Keep an eye on: More money from Microsoft?
Money talks. And Bill Miller, a star stock picker, wants to hear a little more from Microsoft, urging the company to raise its $42 billion bid for Yahoo, according to a Reuters article.
Miller’s remarks have particular weight in this case since his employer, Legg Mason, also happens to be Yahoo’s second-largest investor. In a quarterly letter to investors, Miller put the value of Yahoo near $40 per share, compared with Microsoft’s original offer of $31 per share.
Others, of course, have also recommended Microsoft bring a little more dough to the table.
But Yahoo may not want to be too greedy. Even Miller says it “will be hard for (Yahoo) to come up with alternatives that deliver more value than (Microsoft) will ultimately be willing to pay.”
What’s more, Google may not come to Yahoo’s rescue. The Wall Street Journal, quoting people familiar with the matter, says that Google’s “enthusiasm has waned in recent days for a potential advertising tie-up that could help Yahoo Inc. try to thwart Microsoft Corp.’s unsolicited takeover offer.”

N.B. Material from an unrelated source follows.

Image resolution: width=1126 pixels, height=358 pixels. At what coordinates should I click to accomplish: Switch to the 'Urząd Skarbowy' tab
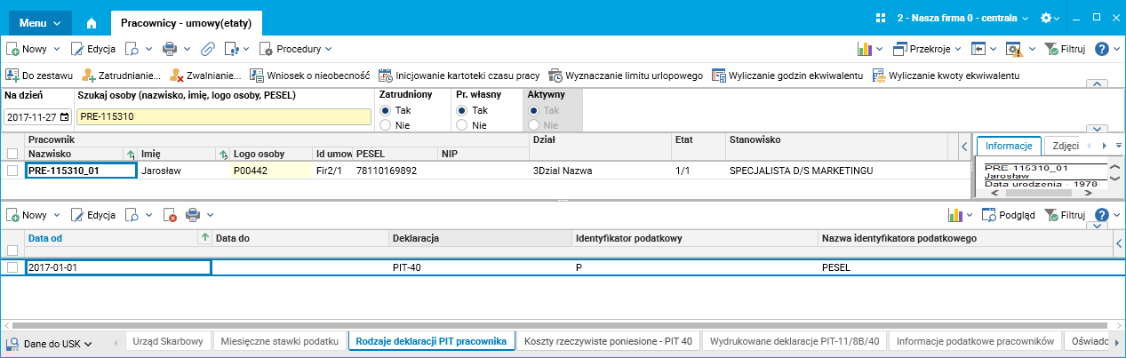(x=167, y=341)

Whatever company — if any — gets Yahoo, they’ll be taking on a few less staffers than before. Yahoo, as expected, has begun carrying out layoffs of up to 1,000 employees.
Keep an eye on:
- Film and television writers return to work today after a decisive vote to lift their three-month strike against major studios (Reuters)
- The New York Times Co has nominated two new candidates for its board ahead of an attempt by a dissident investor group to add four directors to its slate (Reuters)
- Adult entertainment publisher Playboy posted a net loss and said it expects magazine advertising revenue to fall 30 percent in the first quarter (Reuters)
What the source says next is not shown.